Univision: After The LBO
More than a year after going private, Spanish-language media player must convert ratings success into revenue growth
By Joshua Hamerman August 18, 2008
When Spanish-language media giant Univision Communications was acquired by a five-member private equity consortium for $13.7 billion on March 29, 2007, the buyers paid a multiple that would be unheard of in today's market: 12 times debt-to-Ebitda.
Indeed, an M&A attorney who advised on the transaction says, "The company management got an excellent deal for shareholders, but banks aren't doing those types of deals right now."
Adds Heather Goodchild, a primary credit analyst who covers Univision for Standard & Poor's, "When the deal closed, and even as the bidding was going on, it looked like an extraordinary price, so our view of the valuation has not changed. It was a very high price and the debt taken on is an extremely onerous burden."
That debt continues to plague Los Angeles-based Univision almost 17 months after it went private. As of June 30, the company's outstanding debt totaled $9.9 billion.
On Aug. 8, Univision announced its financial results for the second quarter and first half of 2008. The company reported a 4.3% drop in revenue during the quarter to $533.1 million from $557.3 million in the year-prior period. Univision also disclosed a 10.9% decrease in Ebitda during the quarter to $219.9 million from $246.8 million in 2007's second quarter.
On Aug. 11, Moody's Investors Service downgraded Univision's probability-of-default and corporate family ratings to B2 from B1, senior secured debt to B1 from Ba3, senior unsecured notes to Caa1 from B3, and senior secured second-lien asset sale bridge facility to Caa1 from B3. Univision remains on a Moody's review for another possible downgrade. According to the rating agency, the downgrade was prompted by the earnings announcement as well as the advertising market downturn, which has affected Univision and other media companies.

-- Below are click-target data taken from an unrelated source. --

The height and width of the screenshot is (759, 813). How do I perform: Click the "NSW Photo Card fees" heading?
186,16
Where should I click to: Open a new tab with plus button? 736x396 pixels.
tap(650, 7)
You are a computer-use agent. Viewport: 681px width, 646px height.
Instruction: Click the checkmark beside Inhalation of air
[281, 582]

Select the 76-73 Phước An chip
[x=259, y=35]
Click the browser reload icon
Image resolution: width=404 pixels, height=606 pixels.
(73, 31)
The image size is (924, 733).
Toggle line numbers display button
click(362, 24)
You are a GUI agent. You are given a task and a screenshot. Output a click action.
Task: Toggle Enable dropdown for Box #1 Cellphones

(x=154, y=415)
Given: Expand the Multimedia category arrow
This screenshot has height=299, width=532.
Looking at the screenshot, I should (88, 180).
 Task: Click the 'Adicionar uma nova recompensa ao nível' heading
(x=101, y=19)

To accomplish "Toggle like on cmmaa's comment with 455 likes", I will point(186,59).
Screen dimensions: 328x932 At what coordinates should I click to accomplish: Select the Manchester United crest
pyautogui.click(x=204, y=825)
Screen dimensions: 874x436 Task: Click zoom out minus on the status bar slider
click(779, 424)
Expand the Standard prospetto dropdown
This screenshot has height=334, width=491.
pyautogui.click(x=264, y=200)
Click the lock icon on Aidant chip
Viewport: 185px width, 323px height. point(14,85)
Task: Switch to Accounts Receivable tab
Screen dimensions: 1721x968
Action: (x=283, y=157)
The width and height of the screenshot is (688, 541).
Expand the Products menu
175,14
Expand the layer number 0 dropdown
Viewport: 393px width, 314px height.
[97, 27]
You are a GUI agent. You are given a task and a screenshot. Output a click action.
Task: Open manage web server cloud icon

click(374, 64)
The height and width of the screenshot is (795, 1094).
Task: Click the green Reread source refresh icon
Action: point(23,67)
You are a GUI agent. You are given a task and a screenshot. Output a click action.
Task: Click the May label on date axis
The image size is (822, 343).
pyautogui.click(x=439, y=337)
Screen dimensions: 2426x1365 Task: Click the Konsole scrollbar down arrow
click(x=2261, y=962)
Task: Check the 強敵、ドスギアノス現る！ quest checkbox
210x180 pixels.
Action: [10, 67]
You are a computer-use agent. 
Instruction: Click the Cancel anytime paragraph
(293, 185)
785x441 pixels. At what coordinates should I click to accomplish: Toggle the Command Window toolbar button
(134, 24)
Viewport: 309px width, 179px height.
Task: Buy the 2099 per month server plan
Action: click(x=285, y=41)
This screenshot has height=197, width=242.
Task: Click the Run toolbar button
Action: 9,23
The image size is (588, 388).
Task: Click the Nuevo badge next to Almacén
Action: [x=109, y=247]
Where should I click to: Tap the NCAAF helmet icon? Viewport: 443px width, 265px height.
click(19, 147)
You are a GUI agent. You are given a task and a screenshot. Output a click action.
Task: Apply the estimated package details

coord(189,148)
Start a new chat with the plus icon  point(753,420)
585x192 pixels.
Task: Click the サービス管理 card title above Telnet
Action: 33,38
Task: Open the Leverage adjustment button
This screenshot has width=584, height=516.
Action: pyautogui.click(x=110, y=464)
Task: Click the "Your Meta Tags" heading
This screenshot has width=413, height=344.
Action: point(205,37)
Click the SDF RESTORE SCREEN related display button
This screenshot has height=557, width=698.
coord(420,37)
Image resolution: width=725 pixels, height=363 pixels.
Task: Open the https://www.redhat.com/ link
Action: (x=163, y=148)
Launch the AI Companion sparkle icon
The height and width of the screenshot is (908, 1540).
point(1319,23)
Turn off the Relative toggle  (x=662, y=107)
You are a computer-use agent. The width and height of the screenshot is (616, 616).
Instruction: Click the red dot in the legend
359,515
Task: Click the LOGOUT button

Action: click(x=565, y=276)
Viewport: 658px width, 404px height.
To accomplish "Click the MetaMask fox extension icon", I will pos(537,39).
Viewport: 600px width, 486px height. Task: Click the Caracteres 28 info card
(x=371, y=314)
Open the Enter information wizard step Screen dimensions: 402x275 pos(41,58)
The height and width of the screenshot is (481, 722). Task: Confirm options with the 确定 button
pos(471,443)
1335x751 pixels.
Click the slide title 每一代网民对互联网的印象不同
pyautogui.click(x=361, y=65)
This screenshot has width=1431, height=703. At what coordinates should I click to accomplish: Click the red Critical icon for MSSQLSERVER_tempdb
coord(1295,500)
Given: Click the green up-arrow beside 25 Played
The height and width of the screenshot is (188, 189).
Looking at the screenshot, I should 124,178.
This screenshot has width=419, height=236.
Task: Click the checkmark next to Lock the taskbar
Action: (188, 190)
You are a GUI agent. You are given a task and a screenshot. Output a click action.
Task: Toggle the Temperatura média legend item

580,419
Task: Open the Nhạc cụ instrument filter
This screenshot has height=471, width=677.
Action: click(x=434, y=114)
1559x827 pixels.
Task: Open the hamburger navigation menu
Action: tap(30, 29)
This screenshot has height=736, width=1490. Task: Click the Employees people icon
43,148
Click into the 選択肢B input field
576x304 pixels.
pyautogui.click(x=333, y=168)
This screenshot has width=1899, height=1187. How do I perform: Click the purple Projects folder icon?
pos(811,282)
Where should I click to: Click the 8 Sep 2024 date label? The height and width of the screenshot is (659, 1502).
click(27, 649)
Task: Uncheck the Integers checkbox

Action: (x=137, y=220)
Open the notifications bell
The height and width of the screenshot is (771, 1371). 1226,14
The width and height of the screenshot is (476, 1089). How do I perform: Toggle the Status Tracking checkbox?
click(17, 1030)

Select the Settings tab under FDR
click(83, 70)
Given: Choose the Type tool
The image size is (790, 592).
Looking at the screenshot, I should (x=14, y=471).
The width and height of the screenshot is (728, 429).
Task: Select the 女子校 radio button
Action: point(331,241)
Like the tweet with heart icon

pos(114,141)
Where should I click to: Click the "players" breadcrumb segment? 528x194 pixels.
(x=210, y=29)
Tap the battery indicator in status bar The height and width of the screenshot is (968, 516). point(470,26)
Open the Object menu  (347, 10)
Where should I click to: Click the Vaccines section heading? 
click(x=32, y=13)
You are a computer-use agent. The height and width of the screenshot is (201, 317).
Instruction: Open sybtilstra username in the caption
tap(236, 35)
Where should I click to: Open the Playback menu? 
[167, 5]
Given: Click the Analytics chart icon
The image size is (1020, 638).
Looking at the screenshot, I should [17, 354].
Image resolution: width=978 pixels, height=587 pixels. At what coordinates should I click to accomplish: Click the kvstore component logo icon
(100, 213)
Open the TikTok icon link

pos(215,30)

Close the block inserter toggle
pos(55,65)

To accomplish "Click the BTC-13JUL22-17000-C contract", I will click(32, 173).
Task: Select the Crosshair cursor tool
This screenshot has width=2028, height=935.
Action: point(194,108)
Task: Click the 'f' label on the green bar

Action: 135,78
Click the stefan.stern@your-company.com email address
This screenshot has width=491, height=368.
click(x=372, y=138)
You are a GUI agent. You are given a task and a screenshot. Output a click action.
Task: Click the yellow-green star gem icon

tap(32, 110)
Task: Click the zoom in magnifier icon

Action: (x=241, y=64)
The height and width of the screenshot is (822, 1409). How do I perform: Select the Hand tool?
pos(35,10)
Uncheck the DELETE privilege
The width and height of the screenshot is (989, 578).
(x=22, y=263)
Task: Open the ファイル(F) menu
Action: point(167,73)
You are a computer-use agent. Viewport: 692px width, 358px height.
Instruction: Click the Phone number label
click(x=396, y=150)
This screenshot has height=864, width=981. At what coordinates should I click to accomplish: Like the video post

Moody's also downgraded Univision because the latter received less cash than it expected from the sale of its music division and other assets. Univision announced it would sell the subsidiary to Universal Music Group for $153 million in February, but only $113 million of that sum will be available upon closing. The company has a $500 million second-lien asset sale bridge loan which matures in March 2009.
"The most immediate challenge to paying off its debt is that there is a March 2009 maturity and a meaningful portion of that needs to be met with asset sales, but the asset sales are going very slowly," says Goodchild. Univision's two groups of assets with the largest amount of cash flow are station and property clusters in Las Vegas and San Diego, but they have not yet been put on the block.
Univision executives were unavailable for comment, but a company spokeswoman says, "While Univision continually looks to trim its under-performing assets, given the current state of the credit markets, we are proceeding cautiously. If we don't receive bid prices that would be accretive to the company, we will wait to sell. However, we will continue to look at acquisitions and market expansion as a source of growth."
Saban Capital Group, Providence Equity Partners, TPG, Thomas H. Lee Partners and Madison Dearborn Partners agreed to buy Univision on June 27, 2006, four months after the company went on the market. The group won a hotly-contested auction against a buyout consortium led by Mexican media behemoth Grupo Televisa, which owned 11.4% of Univision at the time and continues to provide it with most of its primetime programming. The exclusive programming agreement is valid until 2017, but Televisa and Univision have been embroiled in litigation for the past two years, with Televisa claiming Univision is delinquent on advertising royalty payments and unlawfully editing its TV programs. The suit is expected to go to trial on Oct. 14.
Despite troubles with its debt, Univision is still just as strong a player as it was before its LBO, says Don Parsons, vice president of sales at CaribeVisión, which competes with Univision in New York, Miami and Puerto Rico. Univision is still the most-watched Spanish-language TV network in those markets. Goodchild adds, "Univision just needs to convert the audience ratings into stronger revenue growth."
A spokesman for Univision's main Latino market competitor in the US, NBC Universal's Telemundo, declined to comment.
According to Nielsen Media Research, the Univision TV network pulled in the third-largest primetime audience of adults between 18 and 34 in the US during the second quarter.